JD Vance e Benjamin Netanyahu ammettono che i prossimi passi nel cammino verso una pace duratura a Gaza saranno i più difficili, come il disarmo di Hamas, ma esprimono ottimismo sulla riuscita. Mentre la Knesset approva, con una votazione preliminare, un disegno di legge per applicare la sovranità israeliana sulla Cisgiordania.

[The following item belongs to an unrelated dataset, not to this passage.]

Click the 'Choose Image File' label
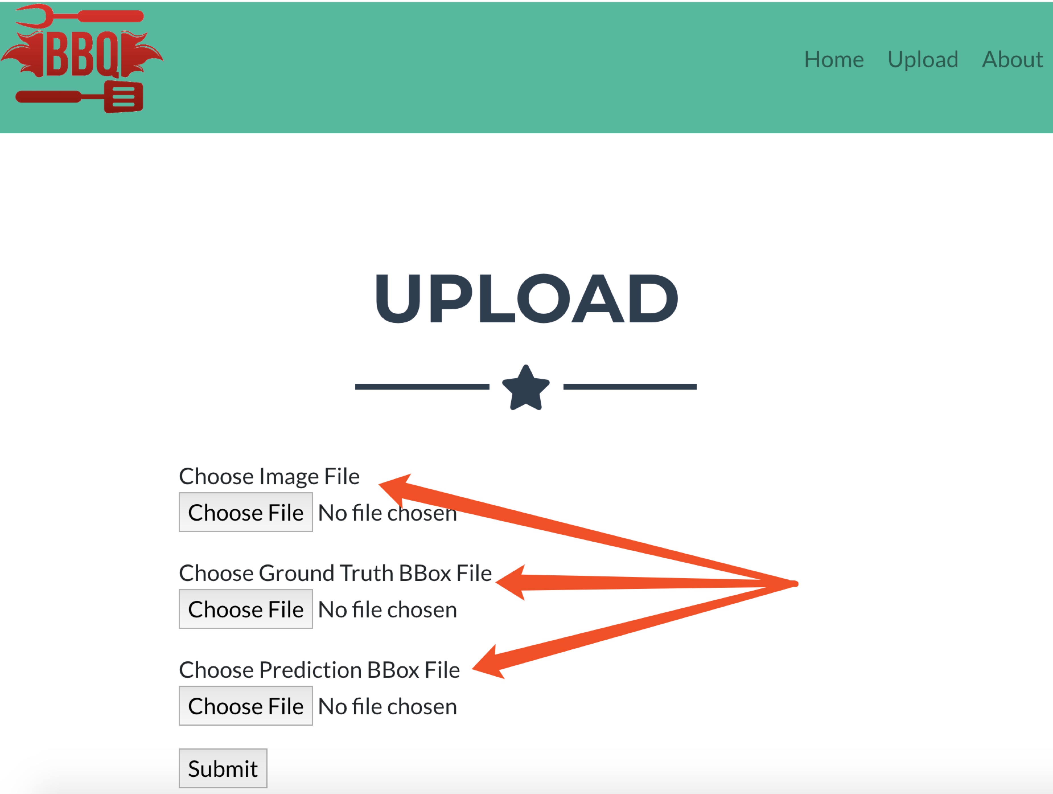 pyautogui.click(x=269, y=476)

Dopo giorni che si rincorrevano voci sui timori di Donald Trump che l'amico Bibi potesse rompere la tregua, nell'incontro a Gerusalemme il vice presidente americano ha voluto precisare che la sua missione non era volta a monitorare Israele "come una babysitter con un bimbo piccolo" e che lo Stato ebraico "non è un vassallo degli Stati Uniti", come ha detto il premier israeliano. Ma è chiaro che l'obiettivo di Vance, Steve Witkoff e Jared Kushner è evitare che Netanyahu ricominci con un attacco totale contro Hamas. "Abbiamo davanti a noi un compito molto, molto arduo: disarmare Hamas e ricostruire Gaza, migliorare la vita della popolazione di Gaza e garantire che Hamas non rappresenti più una minaccia per i nostri amici in Israele. Non è facile. Non ho mai detto che fosse facile. Ma sono ottimista sul fatto che il cessate il fuoco reggerà e che potremo effettivamente costruire un futuro migliore per l'intero Medio Oriente... Ma questo richiederà un po' di lavoro", ha dichiarato il numero due di Trump nella conferenza stampa dopo il colloquio.